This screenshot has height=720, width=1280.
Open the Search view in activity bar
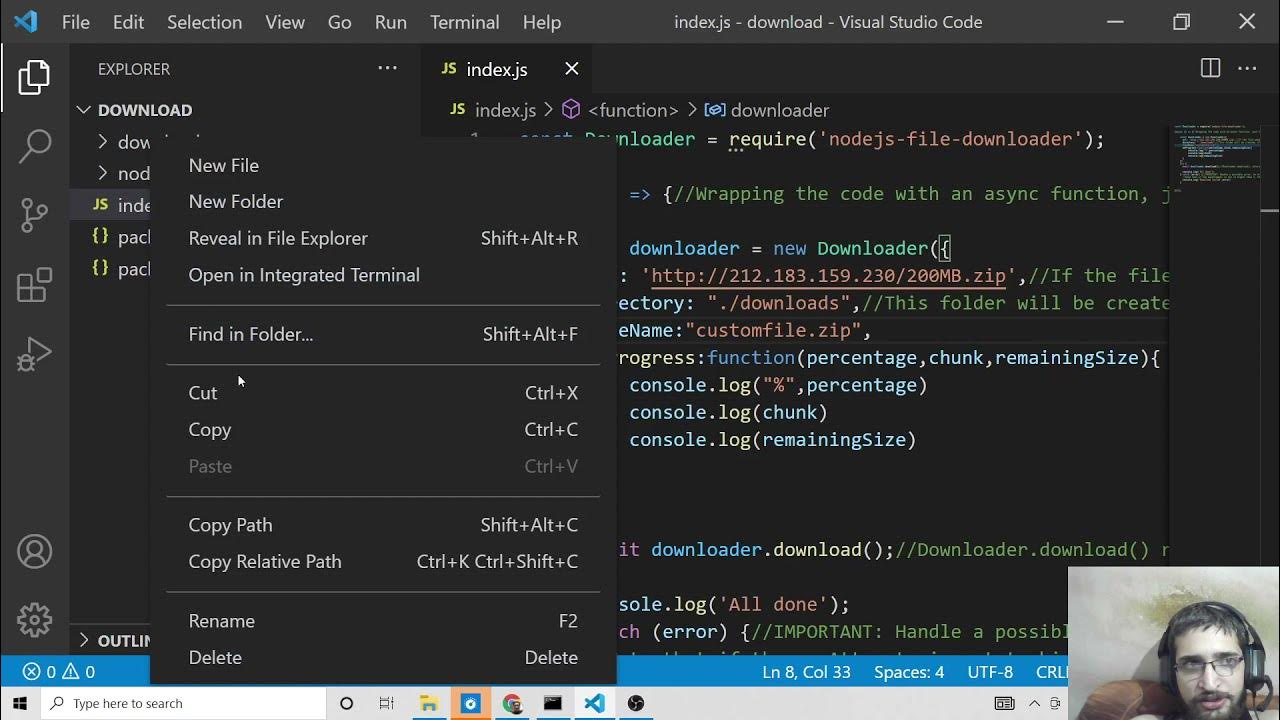pyautogui.click(x=34, y=146)
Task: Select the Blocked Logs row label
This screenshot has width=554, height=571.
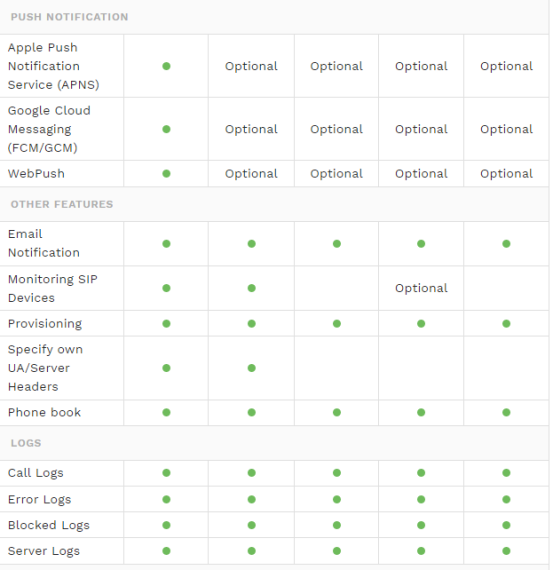Action: pyautogui.click(x=49, y=525)
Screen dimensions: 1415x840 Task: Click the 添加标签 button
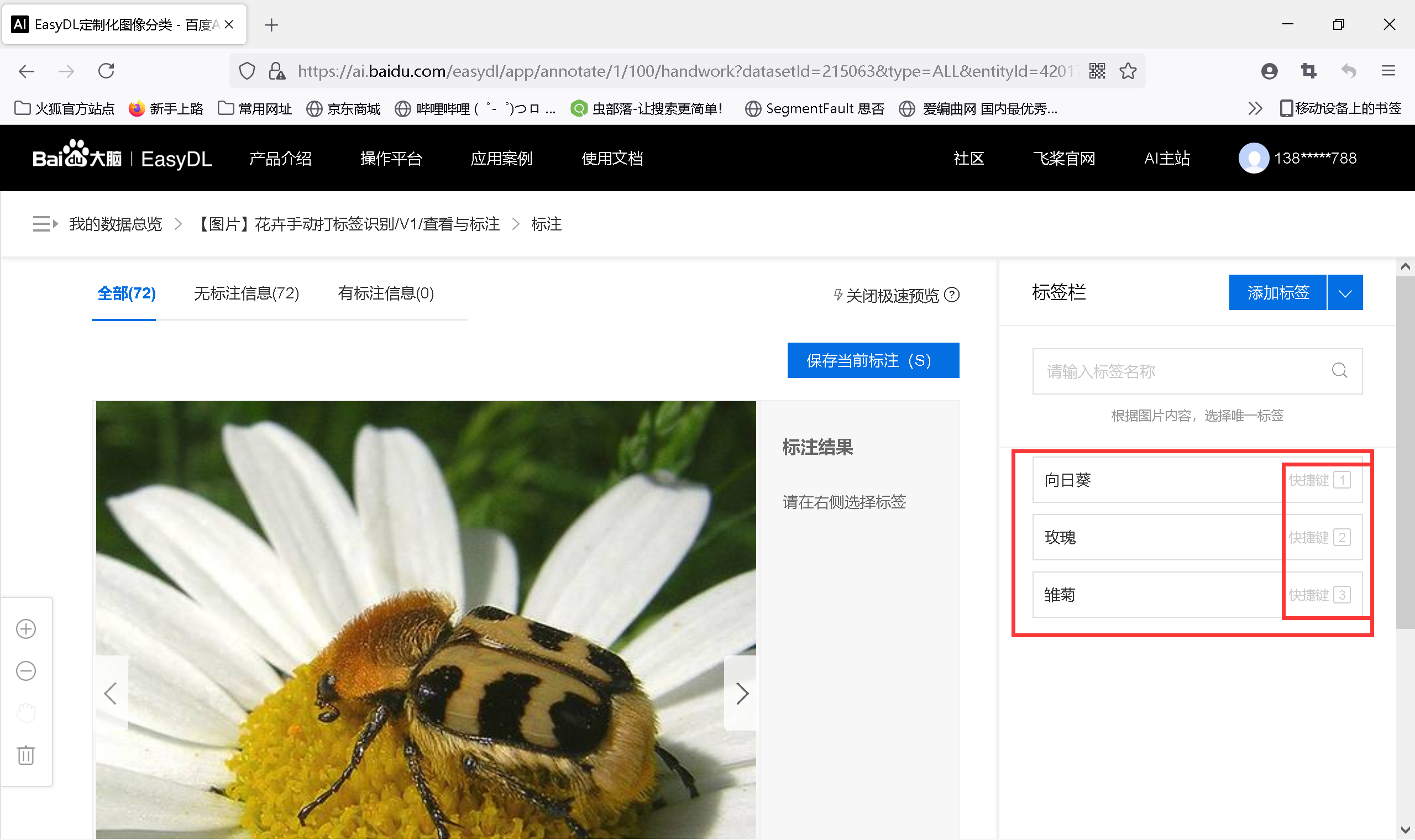(1277, 292)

_ _ _ _ _

WRITTEN REQUEST -
Write out every row above word for word, leaving out the pictures.

SOLUTION BELOW -
This screenshot has height=720, width=1280.
Open the Search view in activity bar
pyautogui.click(x=34, y=146)
Task: Select the Blocked Logs row label
This screenshot has width=554, height=571.
Action: pyautogui.click(x=49, y=525)
Screen dimensions: 1415x840 Task: Click the 添加标签 button
(1277, 292)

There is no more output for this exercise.